Solved: Re: destroy vsan cluster

billdossett · ‎12-24-2020

Merry Christmas vSAN peeps!

I need to destroy my whole vSAN cluster, currently 6.7. I did this once before a couple years back and I remember that I had a hell of a time trying to get the disks back as I didn't do something first I think... can't remember what. I've found plenty of articles on deleting the vsan itself, but my vcenter appliance is on the vsan, this is my lab. 4 nodes with 1 x cache ssd and 2 x storage ssds in each node. I am going to reload the nodes with esxi7 and then use vCF to rebuild... but I seem to remember the disks being marked as vsan last time and I couldn't reuse them - possible even had to boot a 3rd party util and blank them or something... can anyone tell me how to tear this thing down in the neatest and shortest time possible please? thank you!

Bill Dossett

TheBobkin · ‎12-24-2020

@billdossett , A Merry Christmas wished to you and yours also!
If you are planning on properly blanking it (and are redeploying a new vCSA and want NO data left on it), then provided it is 'healthy' then you should be able to just delete all Disk-Groups via:
Cluster > vSAN > Configure > Disk Management > Select Disk Group > Delete button > Option 'No Action'

(Note to anyone reading this in future - this DELETES ALL DATA PERMANENTLY SO ONLY DO THIS IF THIS IS WHAT YOU INTEND)

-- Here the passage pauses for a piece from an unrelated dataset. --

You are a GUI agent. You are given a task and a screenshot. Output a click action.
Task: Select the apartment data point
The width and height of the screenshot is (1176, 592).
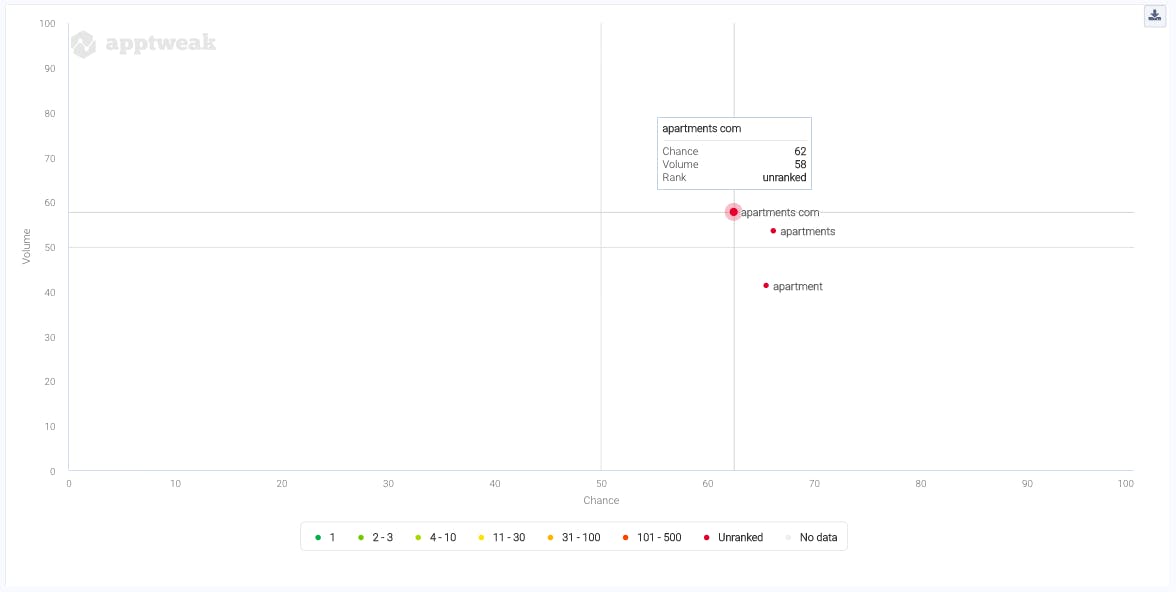tap(766, 286)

The only time removing DGs in this manner *might* fail from the UI is if there is some other problem with the DG/disks (e.g. if they are in a problem state and read-only from an ESXi perspective).
If ever you cannot claim disks for use by vSAN it is due to 1. they still have (any) partitions on them, 2. they are for whatever reason not marked as 'local' (maybe they are not locally-attached) or 3. they are not marked as SSD when they are SSDs and being used as such (e.g. ESXi/firmware detection IIRC).

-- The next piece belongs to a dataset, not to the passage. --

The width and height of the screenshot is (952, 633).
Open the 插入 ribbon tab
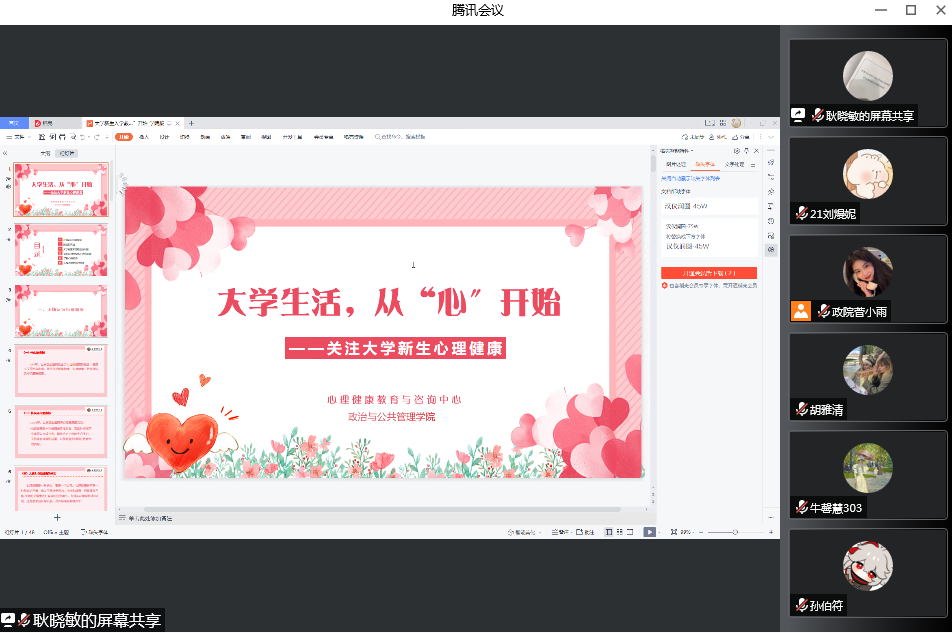[144, 137]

Point 1. above is the most likely cause in 90%+ of occasions and whether the device(s) have existing partitions can be validated via a multitude of manners:
- In the vSphere or Host UI: Host > Configure > Storage Devices > Select Device > Partition details
- via CLI to the ESXi host: # vdq -q - this shows as 'eligible' or 'ineligible' for vSAN based on this factor.
- via CLI to the ESXi host: # ls /dev/disks/ - disks with partitions will show as for example naa.xxxxxxxxxxxxxxxx:1 naa.xxxxxxxxxxxxxxxx:2 (vSAN-formatted disks will always have 2 partitions).
If they still have partitions on them and UI delete is not informing of a stateful reason (e.g. device is read-only) then running dd on it should inform of this when running the following (and generally remediated by a host reboot):
dd if=/dev/zero of=/vmfs/devices/disks/<naa.###> bs=1M count=50 conv=notrunc
partedUtil mklabel /vmfs/devices/disks/<naa.###> msdos
AGAIN (sorry if seems shouty but necessary 🤠 ), THE ABOVE IS AN INTENTIONALLY DESTRUCTIVE COMMAND, IF YOU STUMBLED ACROSS THIS POST AND YOU DON'T WANT TO DELETE YOUR DATA, DO NOT RUN THE ABOVE COMMANDS.

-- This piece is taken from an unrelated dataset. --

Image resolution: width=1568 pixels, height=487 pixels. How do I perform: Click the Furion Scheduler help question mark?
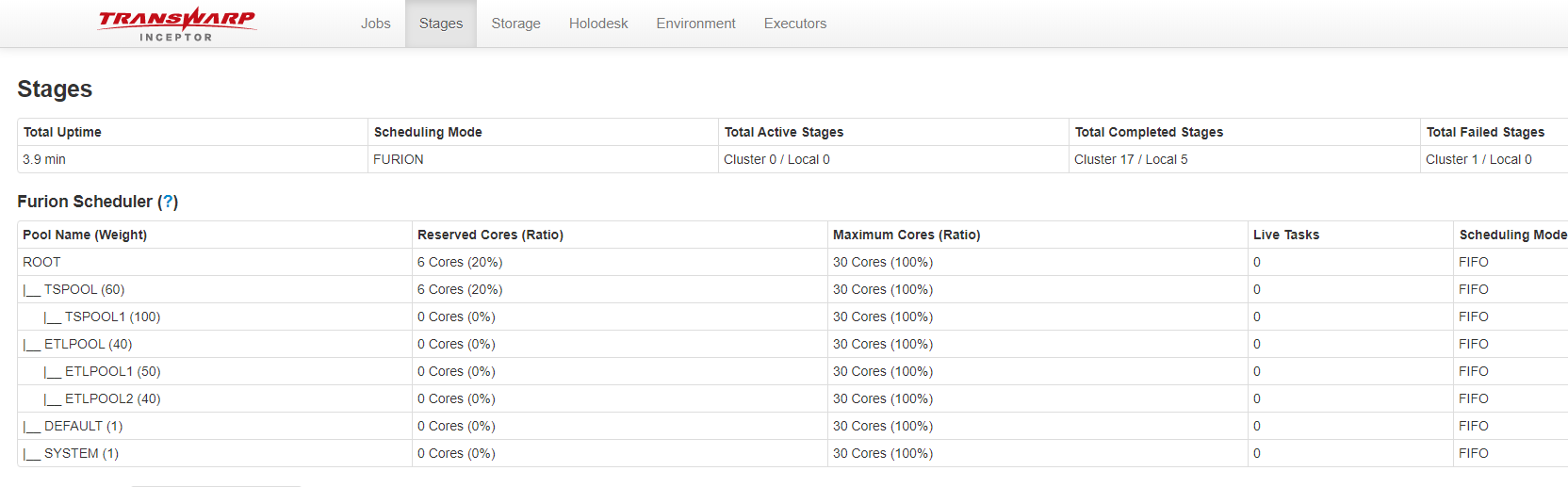(168, 202)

View solution in original post

TheBobkin · ‎12-24-2020

@billdossett , A Merry Christmas wished to you and yours also!
If you are planning on properly blanking it (and are redeploying a new vCSA and want NO data left on it), then provided it is 'healthy' then you should be able to just delete all Disk-Groups via:
Cluster > vSAN > Configure > Disk Management > Select Disk Group > Delete button > Option 'No Action'

(Note to anyone reading this in future - this DELETES ALL DATA PERMANENTLY SO ONLY DO THIS IF THIS IS WHAT YOU INTEND)

The only time removing DGs in this manner *might* fail from the UI is if there is some other problem with the DG/disks (e.g. if they are in a problem state and read-only from an ESXi perspective).
If ever you cannot claim disks for use by vSAN it is due to 1. they still have (any) partitions on them, 2. they are for whatever reason not marked as 'local' (maybe they are not locally-attached) or 3. they are not marked as SSD when they are SSDs and being used as such (e.g. ESXi/firmware detection IIRC).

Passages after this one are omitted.